Description of problem: Broker memory bloat and crash at last. Version-Release number of selected component (if applicable): qpid-ha-0.22-49.el6 kernel-rt-3.10.33-rt32.51.el6rt How reproducible: Steps to Reproduce: 1.qpid-receive -b 'amqp:rdma:qpid-ha-server-ip' -a 'benchmark-0;{create:always,node:{x-declare:{arguments:{'qpid.replicate':all}}}}' --connection-options '{tcp-nodelay:true,reconnect:true,heartbeat:1}' --print-content no -f 2.qpid-send -b 'amqp:rdma:qpid-ha-server-ip' -a 'benchmark-0;{create:always,node:{x-declare:{arguments:{'qpid.replicate':all}}}}' --messages 1000 --content-size 5120000 --send-rate 300 --report-total --report-header=no --timestamp=yes --sequence=no --durable False --connection-options '{tcp-nodelay:true,reconnect:true,heartbeat:1}' 3.wait until the broker memory bloat. Actual results: broker memory bloat and crash at last. Expected results: keep working. Additional info:
Alan, please assess.
In FDR IB env, not more than 10 minutes, qpid-ha will crash at 5MB messages@300Hz sending speed. More bigger the message, more faster the qpid-ha will crash. My server has 64MB RAM, I think qpid-ha will crash faster in less RAM servers.

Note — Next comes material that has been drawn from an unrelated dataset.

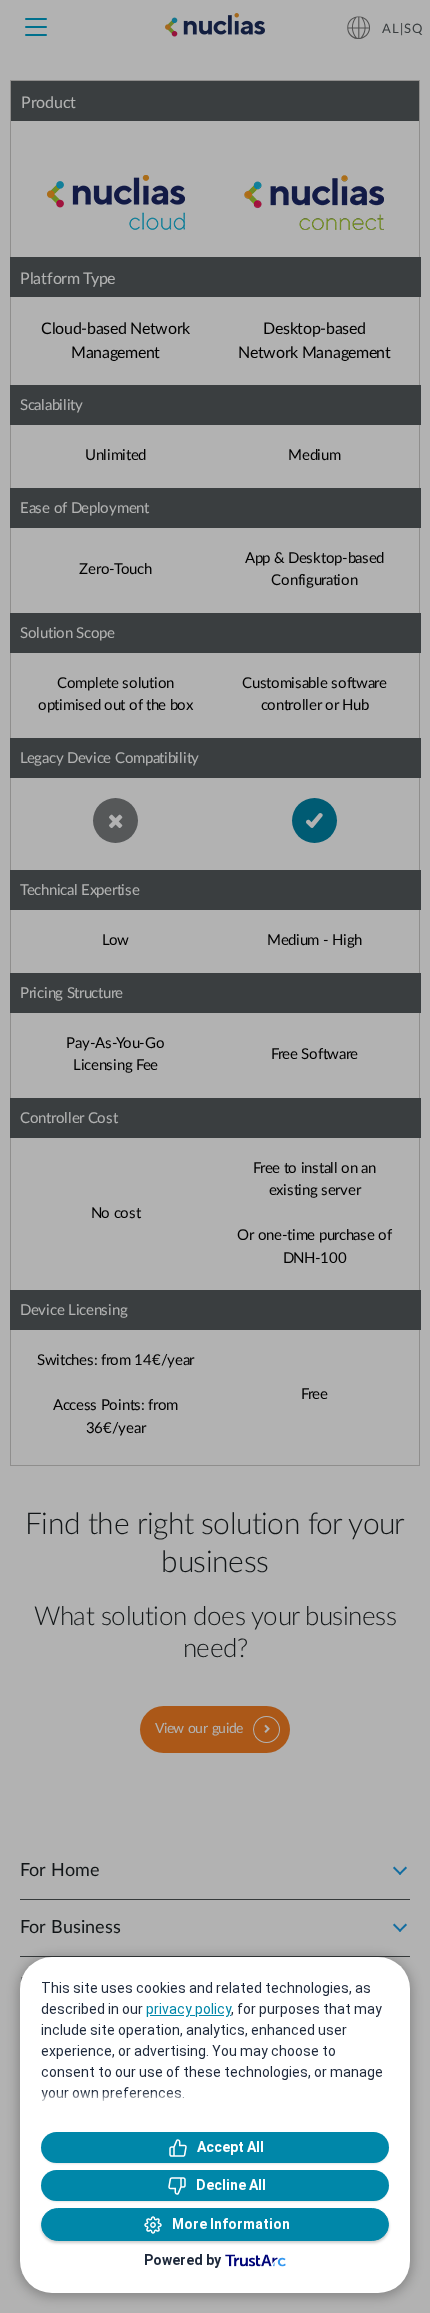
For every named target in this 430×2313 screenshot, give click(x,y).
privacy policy (188, 2009)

Created attachment 945661 [details] cluster.conf
Created attachment 945663 [details] qpidd.conf
I tried to reproduce this with TCP. Running overnight I saw memory grow from 350M -> 650M but then appears to stabilize at that point. This is nothing like to the growth reported above. It seems likely that RDMA is likely a factor, further investigation with RDMA required.
when qpid-ha works in IB env, it receives messages in RDMA mode, and relay these messages to replicate server in unbalance way without any flow control, it maybe the reason I think.
Perhaps related is this long standing RDMA federation problem: Bug 468932.
HA does use federation links but Bug 468932 says the leak is per link. euroford, does your test involve a lot of broker failures/disconnects? There would be a new link for each reconnect. From the description it sounds like you are just running sender/receiver against a static cluster with no failures, in which case bug a leak per link wouldn't explain the bloat. Even so there may still be a relationship between the bugs, but it would require another way of triggering the leak, or something else is happening that is causing a lot of reconnects.
Hi Alan, Yes, I just run sender/receiver against a two nodes qpid-ha cluster, all the method and configuration files were posted here. Could you reproduce this bug in IB env?
OK, that's what I thought. So this does not on the surface look like it is directly caused by Bug 468932, but there may be some connection. I haven't had a chance to investigate on IB yet, I will update this bug as soon as I do.
Created attachment 963194 [details] valgrind log I'm sure this bug is RDMA related.
My hardware ENV is IBM flex system x240 + mellanox connectx-3 56Gbps dual port IB card, and use libibverbs-rocee-1.1.7-1.1.el6_5 + libmlx4-rocee-1.0.5-1.1.el6_5 in MRG repo.